The Supreme Court concluded and affirmed the judgment of the magistrate court that the stock should not be divided between the parties.

The magistrate court did not err in applying a ‘willing buyer’ analysis or in adopting Pinkerton’s goodwill analysis. Leslie argued the magistrate court and district court erred in using Pinkerton’s “speculative” goodwill analysis. She said the magistrate court abused its discretion because it ignored Butler’s analysis and relied on Pinkerton’s. The magistrate court noted it was inappropriate to base the Black Sage Acquisition value on Acorn’s purchase price of Black Sage Technology, given that Black Sage Acquisition was essentially a startup and made only a small economic profit in 2018. The Supreme Court concluded that Pinkerton’s use of identifiable assets to determine the value of 25% of Black Sage Acquisition was appropriate. The Supreme Court concluded that the magistrate court and district court were based on competent evidence and its legal analysis was correct. The Supreme Court had recognized goodwill as an appropriate factor to determine the value of a business. “Here, the magistrate court’s analysis considered what a willing buyer would pay for the BSA shares because that is the very goal of business valuations, particularly in trying to establish a fair market value.” (See Chandler and Stewart). The magistrate court concluded that a willing buyer would not pay as much for the Black Sage Acquisition shares as what Acorn paid for Black Sage Technology. The consideration of personal goodwill was also appropriate here in attempting to bifurcate goodwill. Personal goodwill was not community property in Idaho. A willing buyer cannot purchase personal goodwill. There was no abuse of discretion by the magistrate court or affirmation by the district court.

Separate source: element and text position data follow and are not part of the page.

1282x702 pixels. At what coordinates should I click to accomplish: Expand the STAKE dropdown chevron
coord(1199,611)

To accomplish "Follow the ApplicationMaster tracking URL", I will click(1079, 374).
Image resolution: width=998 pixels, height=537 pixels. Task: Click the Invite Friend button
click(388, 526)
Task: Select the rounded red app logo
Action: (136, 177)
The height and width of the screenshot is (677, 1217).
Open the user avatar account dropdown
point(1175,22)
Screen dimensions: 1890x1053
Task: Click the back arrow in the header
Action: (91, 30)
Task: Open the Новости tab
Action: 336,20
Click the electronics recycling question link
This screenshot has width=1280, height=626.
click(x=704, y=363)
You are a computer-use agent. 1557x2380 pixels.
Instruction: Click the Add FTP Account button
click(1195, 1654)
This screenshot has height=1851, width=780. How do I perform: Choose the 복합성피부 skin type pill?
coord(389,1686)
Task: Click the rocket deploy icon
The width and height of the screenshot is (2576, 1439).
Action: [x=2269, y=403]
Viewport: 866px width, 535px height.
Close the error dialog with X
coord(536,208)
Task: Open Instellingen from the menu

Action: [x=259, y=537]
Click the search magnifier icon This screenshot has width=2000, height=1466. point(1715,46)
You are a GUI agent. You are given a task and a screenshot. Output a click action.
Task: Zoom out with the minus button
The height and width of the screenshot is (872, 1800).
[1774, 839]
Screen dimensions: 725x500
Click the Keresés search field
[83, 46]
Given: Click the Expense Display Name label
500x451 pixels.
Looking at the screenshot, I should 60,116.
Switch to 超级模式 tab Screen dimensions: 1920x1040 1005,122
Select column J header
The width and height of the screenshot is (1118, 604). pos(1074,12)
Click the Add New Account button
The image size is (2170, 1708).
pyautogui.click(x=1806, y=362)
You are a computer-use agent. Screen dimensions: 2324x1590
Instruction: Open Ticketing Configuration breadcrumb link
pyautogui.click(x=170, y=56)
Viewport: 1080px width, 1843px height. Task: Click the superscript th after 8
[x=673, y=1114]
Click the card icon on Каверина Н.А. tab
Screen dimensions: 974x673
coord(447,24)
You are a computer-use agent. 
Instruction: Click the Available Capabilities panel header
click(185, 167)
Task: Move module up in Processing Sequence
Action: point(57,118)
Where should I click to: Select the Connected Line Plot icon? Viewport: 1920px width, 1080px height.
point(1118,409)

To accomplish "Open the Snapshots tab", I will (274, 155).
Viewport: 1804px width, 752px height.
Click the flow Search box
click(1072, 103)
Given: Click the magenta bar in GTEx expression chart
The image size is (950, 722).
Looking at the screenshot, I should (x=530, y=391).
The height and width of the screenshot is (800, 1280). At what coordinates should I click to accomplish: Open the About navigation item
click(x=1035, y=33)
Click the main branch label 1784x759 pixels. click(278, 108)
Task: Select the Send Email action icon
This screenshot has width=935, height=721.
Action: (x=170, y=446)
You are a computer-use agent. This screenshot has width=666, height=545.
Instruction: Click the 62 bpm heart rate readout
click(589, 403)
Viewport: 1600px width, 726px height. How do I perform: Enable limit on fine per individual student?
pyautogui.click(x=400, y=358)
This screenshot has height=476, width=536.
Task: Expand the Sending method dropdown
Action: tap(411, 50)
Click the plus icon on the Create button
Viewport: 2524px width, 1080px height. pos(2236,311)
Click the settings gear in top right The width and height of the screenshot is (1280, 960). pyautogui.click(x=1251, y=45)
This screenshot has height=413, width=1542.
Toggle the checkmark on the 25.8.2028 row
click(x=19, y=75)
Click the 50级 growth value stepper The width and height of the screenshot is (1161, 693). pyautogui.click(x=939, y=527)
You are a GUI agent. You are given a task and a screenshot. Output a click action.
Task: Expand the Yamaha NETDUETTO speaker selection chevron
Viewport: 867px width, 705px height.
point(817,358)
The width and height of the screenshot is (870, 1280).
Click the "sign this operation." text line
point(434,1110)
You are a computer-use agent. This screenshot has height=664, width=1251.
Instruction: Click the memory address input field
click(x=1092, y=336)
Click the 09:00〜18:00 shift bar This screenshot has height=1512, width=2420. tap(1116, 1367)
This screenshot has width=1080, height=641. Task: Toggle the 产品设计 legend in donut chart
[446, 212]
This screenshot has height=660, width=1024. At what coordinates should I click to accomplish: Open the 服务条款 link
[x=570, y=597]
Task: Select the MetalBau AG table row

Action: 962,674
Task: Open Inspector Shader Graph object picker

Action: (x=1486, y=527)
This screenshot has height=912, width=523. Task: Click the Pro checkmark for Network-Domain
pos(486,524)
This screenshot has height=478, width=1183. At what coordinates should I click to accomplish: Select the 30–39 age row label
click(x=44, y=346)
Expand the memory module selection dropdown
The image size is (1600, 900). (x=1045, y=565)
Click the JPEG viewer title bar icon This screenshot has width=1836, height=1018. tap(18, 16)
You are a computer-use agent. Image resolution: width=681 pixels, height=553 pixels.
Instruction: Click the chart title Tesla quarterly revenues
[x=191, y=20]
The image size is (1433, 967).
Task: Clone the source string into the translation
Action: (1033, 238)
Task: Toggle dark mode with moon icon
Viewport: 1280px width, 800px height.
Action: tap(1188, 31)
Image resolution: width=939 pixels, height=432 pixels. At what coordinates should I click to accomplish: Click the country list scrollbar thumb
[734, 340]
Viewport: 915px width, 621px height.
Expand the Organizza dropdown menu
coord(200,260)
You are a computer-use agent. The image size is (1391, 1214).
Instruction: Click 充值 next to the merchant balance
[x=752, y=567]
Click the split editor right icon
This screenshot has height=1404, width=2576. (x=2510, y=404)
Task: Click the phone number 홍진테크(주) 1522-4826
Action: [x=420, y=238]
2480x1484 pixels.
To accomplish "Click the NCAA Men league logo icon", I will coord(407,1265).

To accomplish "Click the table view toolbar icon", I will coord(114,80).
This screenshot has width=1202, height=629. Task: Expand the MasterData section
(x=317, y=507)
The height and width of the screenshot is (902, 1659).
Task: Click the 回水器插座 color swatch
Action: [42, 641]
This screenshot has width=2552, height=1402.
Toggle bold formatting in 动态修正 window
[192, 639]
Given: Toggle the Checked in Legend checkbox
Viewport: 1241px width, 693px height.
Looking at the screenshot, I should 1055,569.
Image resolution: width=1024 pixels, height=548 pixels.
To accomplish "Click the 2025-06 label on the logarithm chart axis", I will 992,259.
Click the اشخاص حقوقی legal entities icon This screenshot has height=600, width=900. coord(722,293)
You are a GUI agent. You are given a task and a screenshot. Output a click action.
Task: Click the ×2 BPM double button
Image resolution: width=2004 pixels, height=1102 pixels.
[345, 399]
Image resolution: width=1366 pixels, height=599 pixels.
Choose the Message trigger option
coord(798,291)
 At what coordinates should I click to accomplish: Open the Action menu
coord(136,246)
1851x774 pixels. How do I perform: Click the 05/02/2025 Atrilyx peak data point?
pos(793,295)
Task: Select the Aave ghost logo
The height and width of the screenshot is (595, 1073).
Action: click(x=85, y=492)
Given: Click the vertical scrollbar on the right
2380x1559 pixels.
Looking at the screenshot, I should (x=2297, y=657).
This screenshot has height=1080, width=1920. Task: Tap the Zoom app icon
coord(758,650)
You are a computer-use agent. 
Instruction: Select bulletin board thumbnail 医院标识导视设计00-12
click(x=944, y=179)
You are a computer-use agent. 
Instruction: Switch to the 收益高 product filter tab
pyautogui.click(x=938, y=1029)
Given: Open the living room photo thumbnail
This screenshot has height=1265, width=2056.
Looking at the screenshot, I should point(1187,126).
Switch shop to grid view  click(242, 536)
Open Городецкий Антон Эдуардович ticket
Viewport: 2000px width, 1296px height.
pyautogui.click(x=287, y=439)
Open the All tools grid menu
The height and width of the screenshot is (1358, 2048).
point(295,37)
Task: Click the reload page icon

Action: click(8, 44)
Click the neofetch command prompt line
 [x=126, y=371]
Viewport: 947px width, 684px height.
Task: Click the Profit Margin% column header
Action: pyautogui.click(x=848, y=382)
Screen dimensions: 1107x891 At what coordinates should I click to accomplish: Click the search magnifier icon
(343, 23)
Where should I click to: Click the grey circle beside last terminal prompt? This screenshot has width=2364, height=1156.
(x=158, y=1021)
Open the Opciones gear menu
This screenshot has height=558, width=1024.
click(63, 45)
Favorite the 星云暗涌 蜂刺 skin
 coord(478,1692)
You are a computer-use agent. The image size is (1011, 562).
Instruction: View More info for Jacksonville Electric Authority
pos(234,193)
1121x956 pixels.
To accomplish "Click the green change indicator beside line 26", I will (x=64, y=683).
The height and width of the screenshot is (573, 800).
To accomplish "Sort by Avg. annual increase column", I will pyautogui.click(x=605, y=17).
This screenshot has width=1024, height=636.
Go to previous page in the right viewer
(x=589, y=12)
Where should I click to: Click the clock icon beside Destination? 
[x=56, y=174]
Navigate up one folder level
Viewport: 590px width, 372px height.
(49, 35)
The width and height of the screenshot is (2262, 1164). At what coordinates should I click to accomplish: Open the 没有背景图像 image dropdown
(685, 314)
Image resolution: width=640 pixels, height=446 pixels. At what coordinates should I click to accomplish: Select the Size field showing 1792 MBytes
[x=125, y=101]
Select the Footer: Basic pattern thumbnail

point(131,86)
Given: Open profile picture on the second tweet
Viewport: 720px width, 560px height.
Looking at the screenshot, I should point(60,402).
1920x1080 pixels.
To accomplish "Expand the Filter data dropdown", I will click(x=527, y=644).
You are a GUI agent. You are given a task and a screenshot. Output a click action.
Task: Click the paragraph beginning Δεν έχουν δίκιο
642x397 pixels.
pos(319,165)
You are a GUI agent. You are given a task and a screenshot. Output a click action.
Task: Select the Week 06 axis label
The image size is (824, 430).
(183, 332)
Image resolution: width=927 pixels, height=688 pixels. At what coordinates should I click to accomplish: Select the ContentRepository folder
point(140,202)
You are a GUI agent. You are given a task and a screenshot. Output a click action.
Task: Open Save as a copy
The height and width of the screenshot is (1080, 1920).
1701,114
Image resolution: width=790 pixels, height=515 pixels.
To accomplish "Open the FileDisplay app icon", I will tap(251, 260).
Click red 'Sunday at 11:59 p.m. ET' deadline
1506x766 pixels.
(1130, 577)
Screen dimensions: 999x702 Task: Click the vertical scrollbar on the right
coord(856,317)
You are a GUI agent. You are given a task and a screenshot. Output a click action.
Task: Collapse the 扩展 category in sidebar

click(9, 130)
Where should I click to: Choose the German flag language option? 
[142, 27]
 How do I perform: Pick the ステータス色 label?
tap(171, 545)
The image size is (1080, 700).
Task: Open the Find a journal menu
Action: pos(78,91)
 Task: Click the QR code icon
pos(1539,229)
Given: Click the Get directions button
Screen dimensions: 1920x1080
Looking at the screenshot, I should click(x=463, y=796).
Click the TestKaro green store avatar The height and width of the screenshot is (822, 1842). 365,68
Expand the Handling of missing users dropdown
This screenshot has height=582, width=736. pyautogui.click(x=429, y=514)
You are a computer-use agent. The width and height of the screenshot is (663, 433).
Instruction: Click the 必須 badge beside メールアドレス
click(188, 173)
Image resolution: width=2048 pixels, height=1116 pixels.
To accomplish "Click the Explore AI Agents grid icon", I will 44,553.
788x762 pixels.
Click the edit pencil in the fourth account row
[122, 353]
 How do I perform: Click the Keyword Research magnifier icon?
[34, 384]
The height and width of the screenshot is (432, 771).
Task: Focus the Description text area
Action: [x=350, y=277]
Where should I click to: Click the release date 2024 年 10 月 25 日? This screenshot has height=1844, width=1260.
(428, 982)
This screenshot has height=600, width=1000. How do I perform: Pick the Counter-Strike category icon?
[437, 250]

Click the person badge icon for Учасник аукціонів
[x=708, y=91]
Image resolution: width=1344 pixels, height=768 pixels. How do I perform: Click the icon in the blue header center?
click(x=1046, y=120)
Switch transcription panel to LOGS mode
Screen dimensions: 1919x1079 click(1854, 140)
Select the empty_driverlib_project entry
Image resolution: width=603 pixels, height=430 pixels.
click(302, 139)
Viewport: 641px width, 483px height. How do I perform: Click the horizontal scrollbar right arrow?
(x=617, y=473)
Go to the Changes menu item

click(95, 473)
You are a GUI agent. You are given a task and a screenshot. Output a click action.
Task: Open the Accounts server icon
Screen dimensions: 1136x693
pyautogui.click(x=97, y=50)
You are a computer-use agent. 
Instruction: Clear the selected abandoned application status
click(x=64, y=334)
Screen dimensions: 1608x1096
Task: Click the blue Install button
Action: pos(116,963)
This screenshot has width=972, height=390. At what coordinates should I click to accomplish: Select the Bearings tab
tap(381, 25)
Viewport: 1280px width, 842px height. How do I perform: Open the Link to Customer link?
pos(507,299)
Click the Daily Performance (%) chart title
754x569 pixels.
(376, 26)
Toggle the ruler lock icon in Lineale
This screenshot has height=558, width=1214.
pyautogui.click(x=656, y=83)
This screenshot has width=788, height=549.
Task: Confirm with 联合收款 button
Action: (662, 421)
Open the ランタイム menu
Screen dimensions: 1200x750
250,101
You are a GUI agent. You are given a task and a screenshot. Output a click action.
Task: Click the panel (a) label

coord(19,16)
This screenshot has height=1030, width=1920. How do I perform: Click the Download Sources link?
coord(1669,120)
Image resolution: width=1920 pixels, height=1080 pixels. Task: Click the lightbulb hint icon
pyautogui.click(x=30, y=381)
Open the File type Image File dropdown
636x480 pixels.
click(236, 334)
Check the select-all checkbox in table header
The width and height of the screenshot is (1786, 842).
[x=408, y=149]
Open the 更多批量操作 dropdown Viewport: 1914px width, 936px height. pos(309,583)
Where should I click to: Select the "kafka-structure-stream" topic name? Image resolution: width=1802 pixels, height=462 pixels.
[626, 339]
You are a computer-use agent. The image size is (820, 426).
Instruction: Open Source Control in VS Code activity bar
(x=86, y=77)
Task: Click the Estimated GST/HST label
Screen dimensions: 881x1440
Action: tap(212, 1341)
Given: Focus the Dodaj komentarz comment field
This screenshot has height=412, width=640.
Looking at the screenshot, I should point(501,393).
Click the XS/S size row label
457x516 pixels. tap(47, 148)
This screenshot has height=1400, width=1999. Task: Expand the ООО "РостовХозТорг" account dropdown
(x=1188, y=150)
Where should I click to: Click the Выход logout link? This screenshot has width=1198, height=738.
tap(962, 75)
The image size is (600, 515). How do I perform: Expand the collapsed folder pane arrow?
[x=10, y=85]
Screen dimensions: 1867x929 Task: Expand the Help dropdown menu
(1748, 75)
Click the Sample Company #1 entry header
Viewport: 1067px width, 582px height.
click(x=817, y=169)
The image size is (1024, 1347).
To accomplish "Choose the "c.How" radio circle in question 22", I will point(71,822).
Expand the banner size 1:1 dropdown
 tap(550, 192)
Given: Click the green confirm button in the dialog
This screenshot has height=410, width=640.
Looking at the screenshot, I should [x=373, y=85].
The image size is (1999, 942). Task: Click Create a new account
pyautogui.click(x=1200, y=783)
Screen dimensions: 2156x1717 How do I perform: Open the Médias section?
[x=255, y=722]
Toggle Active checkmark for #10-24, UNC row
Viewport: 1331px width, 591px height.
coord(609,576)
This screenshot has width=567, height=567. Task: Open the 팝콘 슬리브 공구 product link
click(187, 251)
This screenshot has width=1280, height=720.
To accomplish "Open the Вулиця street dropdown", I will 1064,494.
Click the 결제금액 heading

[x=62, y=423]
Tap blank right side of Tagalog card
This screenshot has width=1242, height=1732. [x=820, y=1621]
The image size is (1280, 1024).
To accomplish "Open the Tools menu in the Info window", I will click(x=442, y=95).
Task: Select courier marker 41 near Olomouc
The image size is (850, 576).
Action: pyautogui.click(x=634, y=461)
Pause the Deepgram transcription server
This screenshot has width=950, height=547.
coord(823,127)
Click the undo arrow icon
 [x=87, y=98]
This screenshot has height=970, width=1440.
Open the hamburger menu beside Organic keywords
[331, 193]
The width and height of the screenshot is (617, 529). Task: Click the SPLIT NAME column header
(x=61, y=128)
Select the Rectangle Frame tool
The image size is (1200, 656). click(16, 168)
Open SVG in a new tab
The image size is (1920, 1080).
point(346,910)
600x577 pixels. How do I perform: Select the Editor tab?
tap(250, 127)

The magistrate court did not err in concluding that the community property value of the shares was $163,373. Leslie pointed to the $1,912,500 paid for Ross’ Black Sage Technology shares as the appropriate value to use for the Black Sage Acquisition shares. As Pinkerton noted, that was a “raw number” for Ross’ 25% interest in Black Sage Acquisition. After a DLOC and DLOM, which both parties agreed should be applied, the amount was $1,147,500. Butler agreed that this was the value of a 25% interest in Black Sage Acquisition at the transaction date. So that was the amount that should be concluded for the Black Sage Acquisition shares. However, neither expert offered this as a solution in their testimony. Nor, the Supreme Court noted, was that the value of the Black Sage Acquisition shares at the time of the divorce. Rather, that amount included a substantial amount of Ross’ personal goodwill. Acorn was only willing to acquire Black Sage Technology assuming that Ross continued in his roles at Black Sage Acquisition. Thus, the Supreme Court agreed with the methodology Pinkerton used and, thus, the $163,373 value of the community property interest at the time of the divorce, based on competent and substantial evidence.

Conclusion.

“The district court’s order upholding the magistrate court’s valuation and division of the Black Sage Acquisition shares is affirmed.”